-- Opening Marker --

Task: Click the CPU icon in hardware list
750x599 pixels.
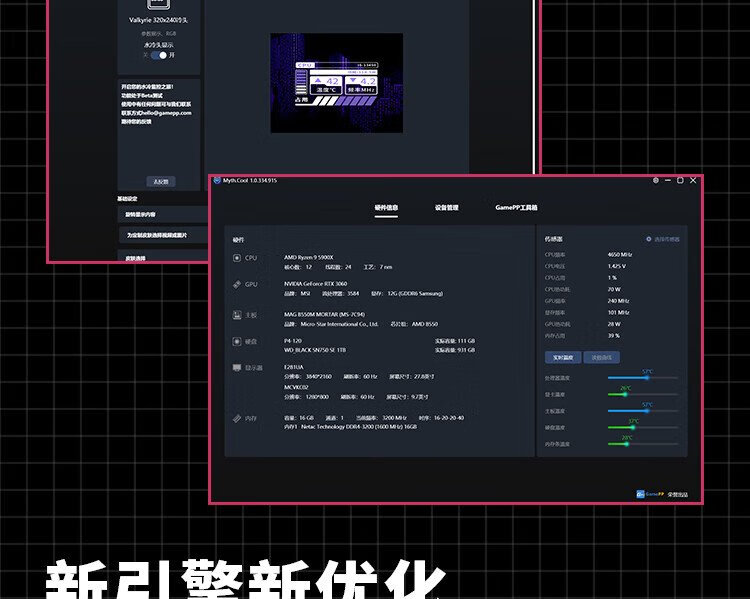Action: pos(237,257)

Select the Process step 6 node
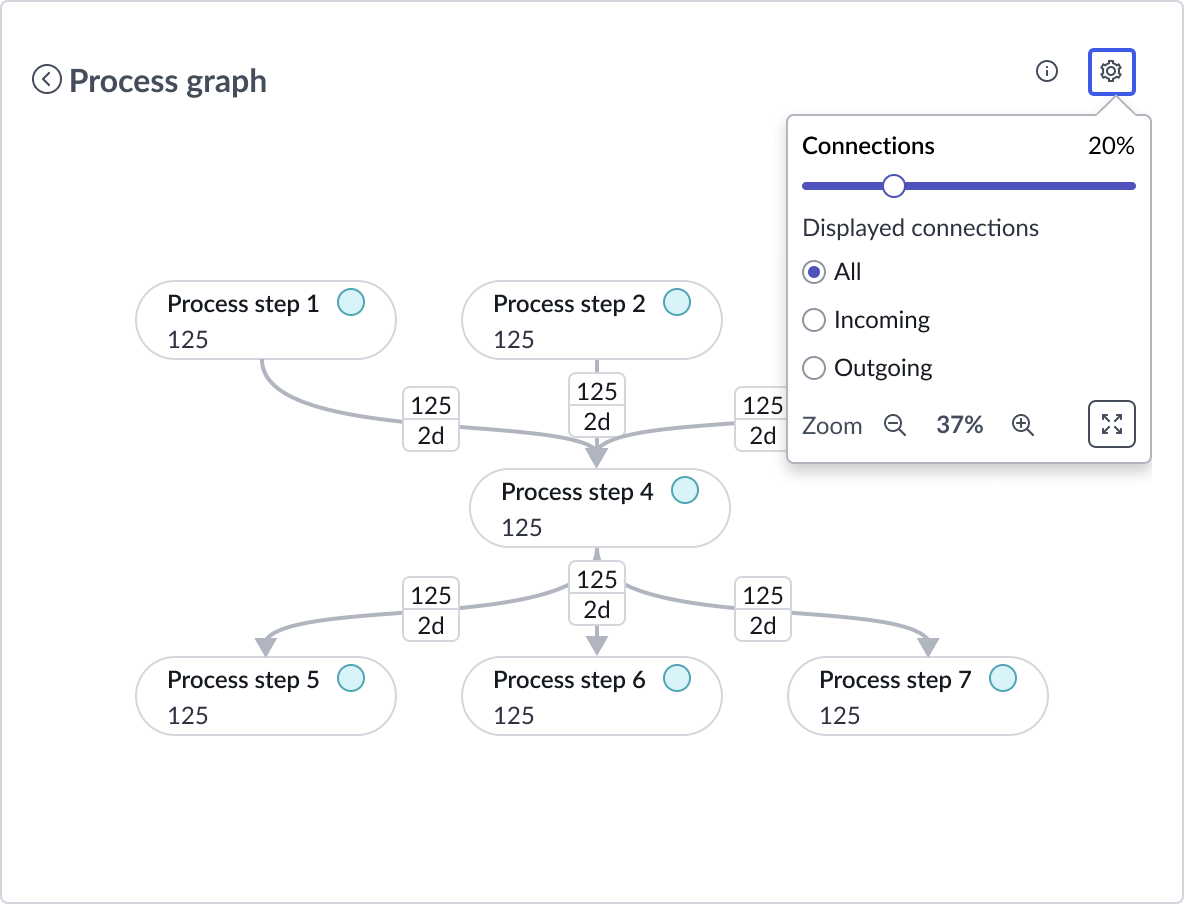tap(591, 696)
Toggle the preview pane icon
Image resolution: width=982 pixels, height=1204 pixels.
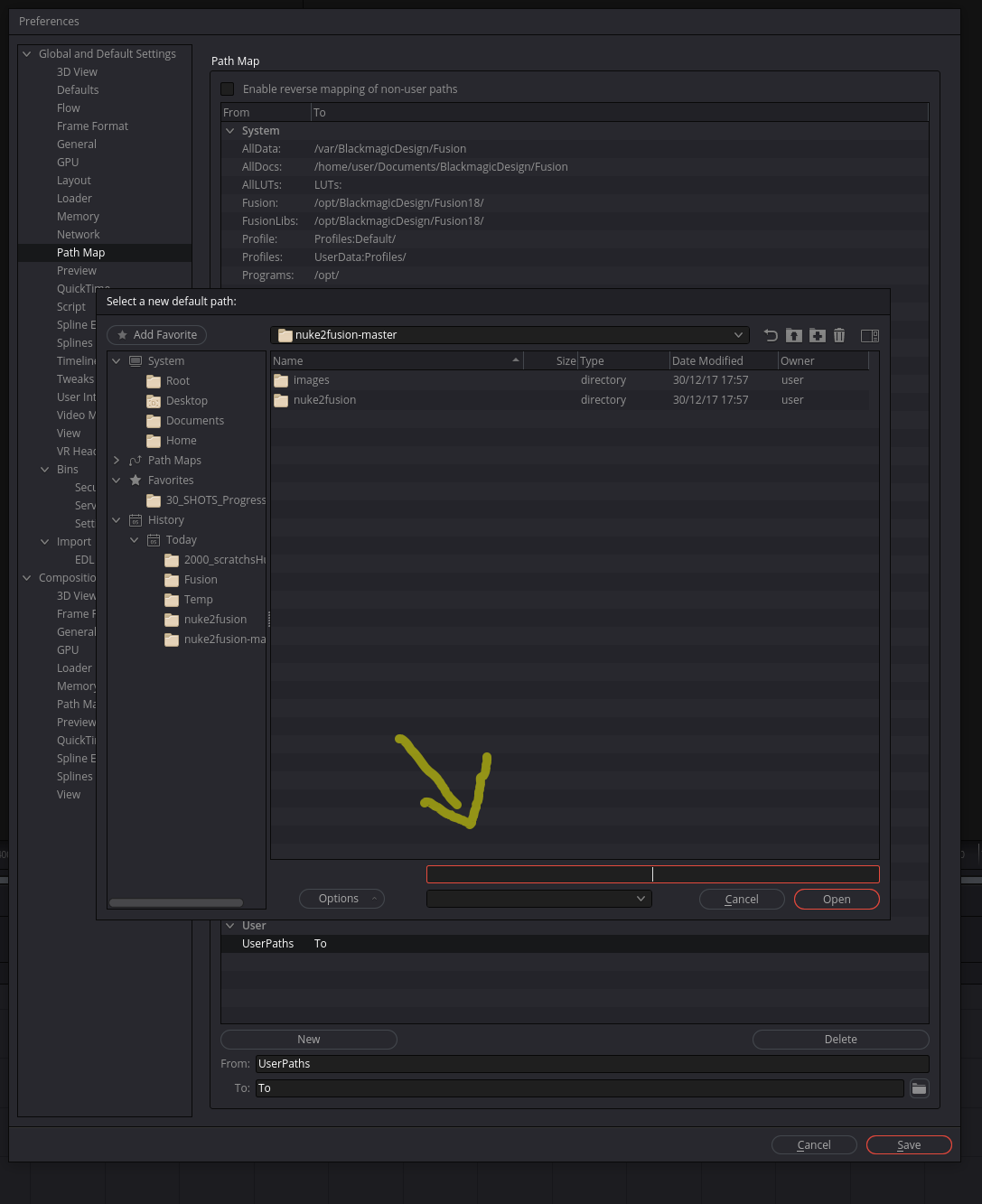click(870, 335)
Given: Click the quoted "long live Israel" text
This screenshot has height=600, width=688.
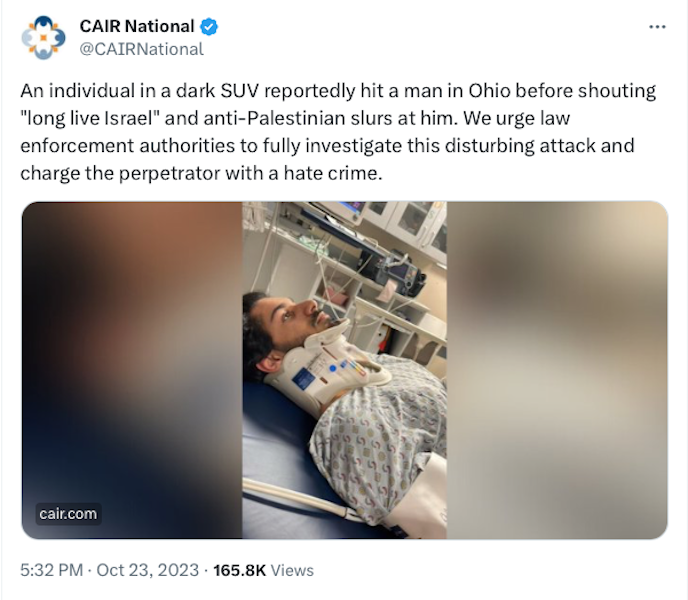Looking at the screenshot, I should [x=90, y=119].
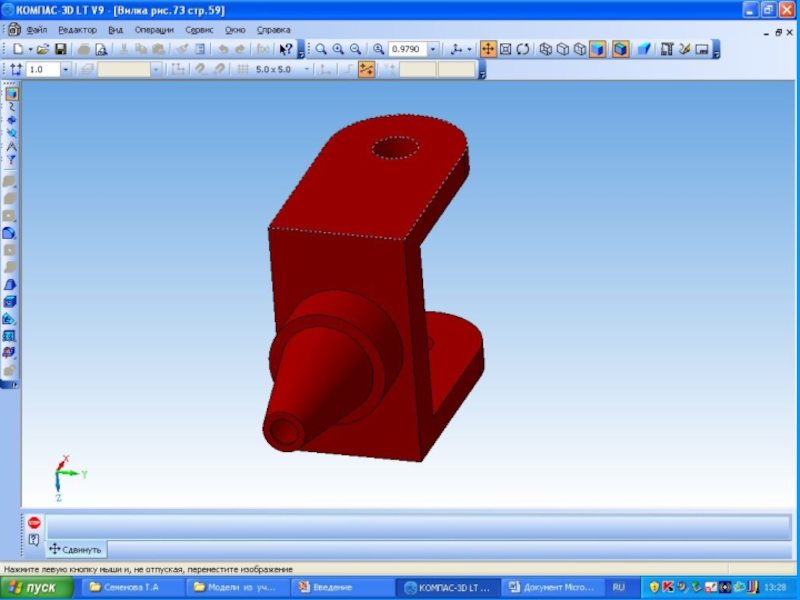Viewport: 800px width, 600px height.
Task: Open the Операции menu
Action: [154, 30]
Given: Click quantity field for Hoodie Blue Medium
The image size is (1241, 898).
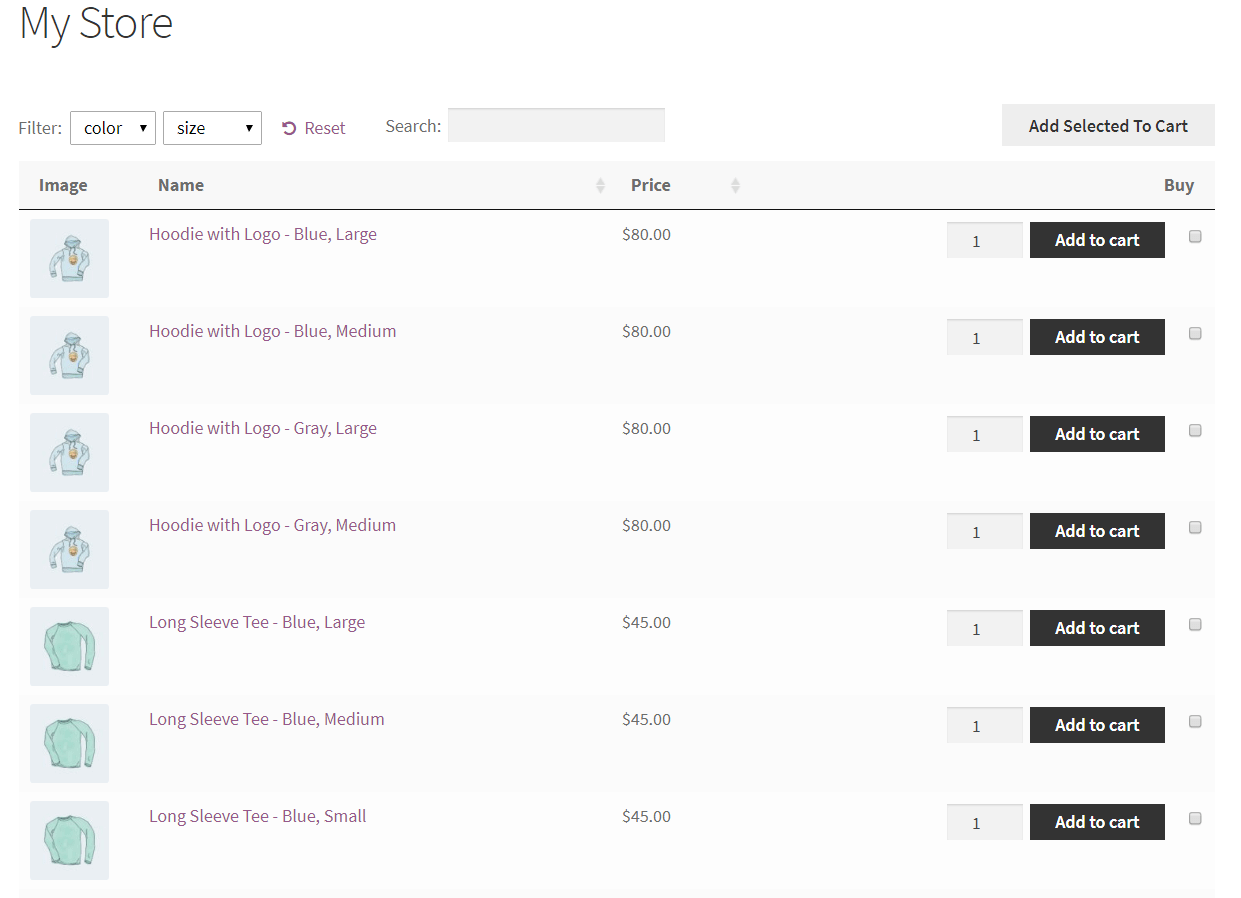Looking at the screenshot, I should pyautogui.click(x=984, y=338).
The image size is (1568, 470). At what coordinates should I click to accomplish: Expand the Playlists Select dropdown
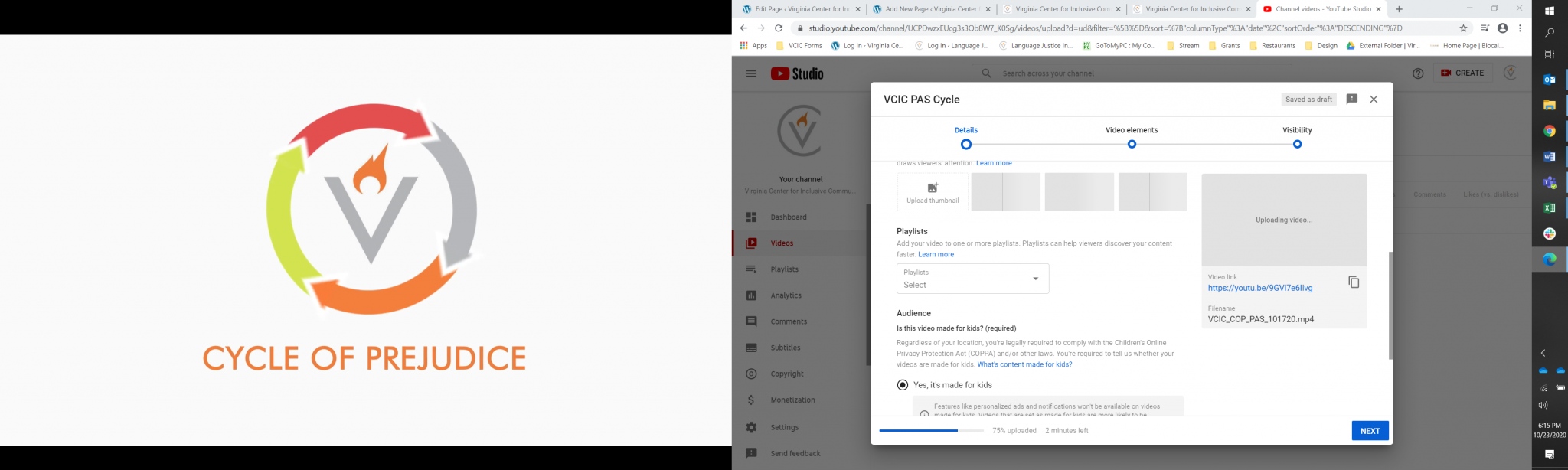click(972, 279)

-- Closing Marker --

(To do) Review the entries above and return every line where "Given" appears.

(Answer box)
Given: Click the quoted "long live Israel" text
Given: Click quantity field for Hoodie Blue Medium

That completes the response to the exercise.